Sunday, April 26, 2015

Ghibli Goodness

Ni no Kuni is a deceptively challenging game. I wasn't expecting this much resistance from a game that hands out tutorials like candy on Halloween. The game constantly explains the most basic concepts of a JRPG from healing to saving, yet, the regular battles are kicking my ass.

I was thinking that the best time to rush through a JRPG is in the beginning since catching up is easier later on when the enemies give out more exp, but I've been forced to grind. I'd almost forgotten this is a Level-5 game. It's difficult when I can't even run past most enemies. They catch up in a matter of moments, so it's either fight them head on or let them ambush me.

As much as failure frustrates me, it's the only way I can learn and master the game's mechanics. Ever since I died mere steps away from a save point which would've restored all my health and magic, I've become much more aggressive when it comes to switching between familiars and taking advantage of my abilities. In a way, I had a breakthrough and I'm now exploring the limits of the battle system.

Something similar happened in Tales of Xillia in the battle against Muzét. All of sudden, I'm forced to learn how to manually position myself against enemies when I just semi-auto'ed my way to victory before. That's still the hardest boss fight in the whole game for me because I leave all the healing and item management to the AI. 

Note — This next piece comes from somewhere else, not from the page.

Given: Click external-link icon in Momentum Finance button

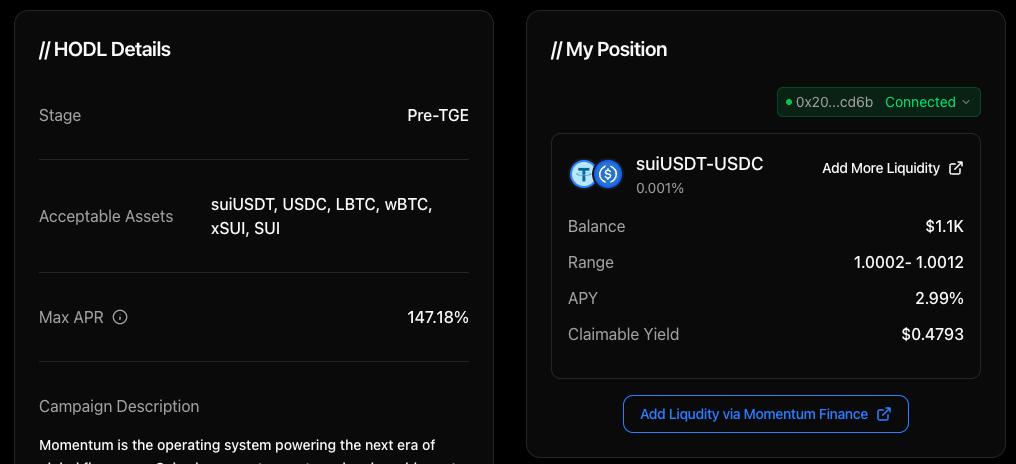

While it's in my best interest to dial down the difficulty if I want to clear my backlog as fast as possible, my gamer pride won't let me. It looks like I'm going to need more than two weeks and a half to complete the game at this rate. I blame the NBA playoffs for my slow pace.

Aside from the challenge, Ni no Kuni is a better Kingdom Hearts than Kingdom Hearts since it deals with parallel words and matters of the "heart" without the convoluted nonsense that plagues KH. It's been a while since I played as a kid. It's a nice contrast to all the killing and cussing I do in BF4. 

If the game didn't force me to grind so much, I'd like it a lot more. Hopefully, the curve evens out a bit because I've already died more in normal battles than I have in the entirety of Tales of Xillia, and in Tales, I only died because of a BS full party petrify.  


I'm enjoying it so far and it's definitely testing me. I just hope the game doesn't throw a huge wall at me later on.

Sunday, April 12, 2015

Remapping

Lately, my tinnitus has been driving me nuts. I've decided that enough was enough and began the long process of tinnitus retraining therapy. I'm not using any official program or outline. This is self-training through intuition.

The goal is to reshape my perception until the constant ringing becomes something I ignore on instinct. I achieve this by focusing on every other sound except the tinnitus. It's one of those things where the more you think about it, the worst it gets.

It is incredibly difficult to change my thinking, and I have a bad habit of making sure that my tinnitus is still there. I can go for short stretches without noticing, but then I think about it just as soon as I forget. My obsession keeps it there and makes it worse. The more you tell yourself not to think about it, the more you think about it.

There's two parts to my therapy: I have to control my emotional reaction to the condition, and I have to train my brain to focus on other sounds. Early results seem encouraging, if a little inconsistent. I've only done this for one day so far. The key component is to cut down on the time spent worrying about it.

Let's see if this makes life any easier.